Without skipping anything, transcribe the listing that follows.
** Opening RECORD EXCERPTS block **
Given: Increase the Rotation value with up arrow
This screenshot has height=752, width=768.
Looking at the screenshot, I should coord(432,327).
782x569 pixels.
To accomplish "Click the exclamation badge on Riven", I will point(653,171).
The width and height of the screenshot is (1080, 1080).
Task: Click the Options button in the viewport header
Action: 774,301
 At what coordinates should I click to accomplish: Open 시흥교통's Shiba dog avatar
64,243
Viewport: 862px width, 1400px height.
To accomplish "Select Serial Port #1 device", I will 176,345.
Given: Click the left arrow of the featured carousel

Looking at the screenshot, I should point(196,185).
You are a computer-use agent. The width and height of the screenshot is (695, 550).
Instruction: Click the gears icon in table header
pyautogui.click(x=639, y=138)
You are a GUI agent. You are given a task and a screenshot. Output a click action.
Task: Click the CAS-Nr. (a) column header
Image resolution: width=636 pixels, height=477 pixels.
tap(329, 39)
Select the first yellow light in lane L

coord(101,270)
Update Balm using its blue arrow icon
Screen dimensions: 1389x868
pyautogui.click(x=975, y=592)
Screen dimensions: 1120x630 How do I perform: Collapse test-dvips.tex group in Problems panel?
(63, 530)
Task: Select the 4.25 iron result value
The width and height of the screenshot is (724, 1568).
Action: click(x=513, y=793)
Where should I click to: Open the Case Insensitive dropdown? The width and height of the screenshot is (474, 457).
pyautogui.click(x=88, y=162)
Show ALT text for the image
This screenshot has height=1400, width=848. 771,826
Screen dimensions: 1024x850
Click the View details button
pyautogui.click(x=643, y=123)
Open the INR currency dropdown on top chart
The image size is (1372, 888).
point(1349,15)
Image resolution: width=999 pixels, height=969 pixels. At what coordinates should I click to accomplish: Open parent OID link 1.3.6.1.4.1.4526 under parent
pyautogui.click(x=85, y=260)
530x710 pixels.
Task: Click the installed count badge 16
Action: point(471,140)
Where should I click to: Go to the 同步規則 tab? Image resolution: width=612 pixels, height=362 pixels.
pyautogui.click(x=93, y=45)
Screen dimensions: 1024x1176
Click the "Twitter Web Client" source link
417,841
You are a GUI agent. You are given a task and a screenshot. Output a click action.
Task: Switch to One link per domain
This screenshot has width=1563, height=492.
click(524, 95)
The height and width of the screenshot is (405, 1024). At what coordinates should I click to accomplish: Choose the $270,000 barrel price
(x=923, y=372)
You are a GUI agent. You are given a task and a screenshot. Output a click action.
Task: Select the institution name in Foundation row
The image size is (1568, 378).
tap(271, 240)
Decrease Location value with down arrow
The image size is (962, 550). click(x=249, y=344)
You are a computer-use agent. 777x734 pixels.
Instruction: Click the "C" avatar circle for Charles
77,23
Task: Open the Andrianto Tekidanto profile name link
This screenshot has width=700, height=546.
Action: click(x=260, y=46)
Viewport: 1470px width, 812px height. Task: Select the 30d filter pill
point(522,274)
** Closing RECORD EXCERPTS block **
## ANSWER SPACE:
Given: Increase the Rotation value with up arrow
This screenshot has height=752, width=768.
Looking at the screenshot, I should coord(432,327).
782x569 pixels.
To accomplish "Click the exclamation badge on Riven", I will point(653,171).
The width and height of the screenshot is (1080, 1080).
Task: Click the Options button in the viewport header
Action: 774,301
 At what coordinates should I click to accomplish: Open 시흥교통's Shiba dog avatar
64,243
Viewport: 862px width, 1400px height.
To accomplish "Select Serial Port #1 device", I will 176,345.
Given: Click the left arrow of the featured carousel

Looking at the screenshot, I should point(196,185).
You are a computer-use agent. The width and height of the screenshot is (695, 550).
Instruction: Click the gears icon in table header
pyautogui.click(x=639, y=138)
You are a GUI agent. You are given a task and a screenshot. Output a click action.
Task: Click the CAS-Nr. (a) column header
Image resolution: width=636 pixels, height=477 pixels.
tap(329, 39)
Select the first yellow light in lane L

coord(101,270)
Update Balm using its blue arrow icon
Screen dimensions: 1389x868
pyautogui.click(x=975, y=592)
Screen dimensions: 1120x630 How do I perform: Collapse test-dvips.tex group in Problems panel?
(63, 530)
Task: Select the 4.25 iron result value
The width and height of the screenshot is (724, 1568).
Action: click(x=513, y=793)
Where should I click to: Open the Case Insensitive dropdown? The width and height of the screenshot is (474, 457).
pyautogui.click(x=88, y=162)
Show ALT text for the image
This screenshot has height=1400, width=848. 771,826
Screen dimensions: 1024x850
Click the View details button
pyautogui.click(x=643, y=123)
Open the INR currency dropdown on top chart
The image size is (1372, 888).
point(1349,15)
Image resolution: width=999 pixels, height=969 pixels. At what coordinates should I click to accomplish: Open parent OID link 1.3.6.1.4.1.4526 under parent
pyautogui.click(x=85, y=260)
530x710 pixels.
Task: Click the installed count badge 16
Action: point(471,140)
Where should I click to: Go to the 同步規則 tab? Image resolution: width=612 pixels, height=362 pixels.
pyautogui.click(x=93, y=45)
Screen dimensions: 1024x1176
Click the "Twitter Web Client" source link
417,841
You are a GUI agent. You are given a task and a screenshot. Output a click action.
Task: Switch to One link per domain
This screenshot has width=1563, height=492.
click(524, 95)
The height and width of the screenshot is (405, 1024). At what coordinates should I click to accomplish: Choose the $270,000 barrel price
(x=923, y=372)
You are a GUI agent. You are given a task and a screenshot. Output a click action.
Task: Select the institution name in Foundation row
The image size is (1568, 378).
tap(271, 240)
Decrease Location value with down arrow
The image size is (962, 550). click(x=249, y=344)
You are a computer-use agent. 777x734 pixels.
Instruction: Click the "C" avatar circle for Charles
77,23
Task: Open the Andrianto Tekidanto profile name link
This screenshot has width=700, height=546.
Action: click(x=260, y=46)
Viewport: 1470px width, 812px height. Task: Select the 30d filter pill
point(522,274)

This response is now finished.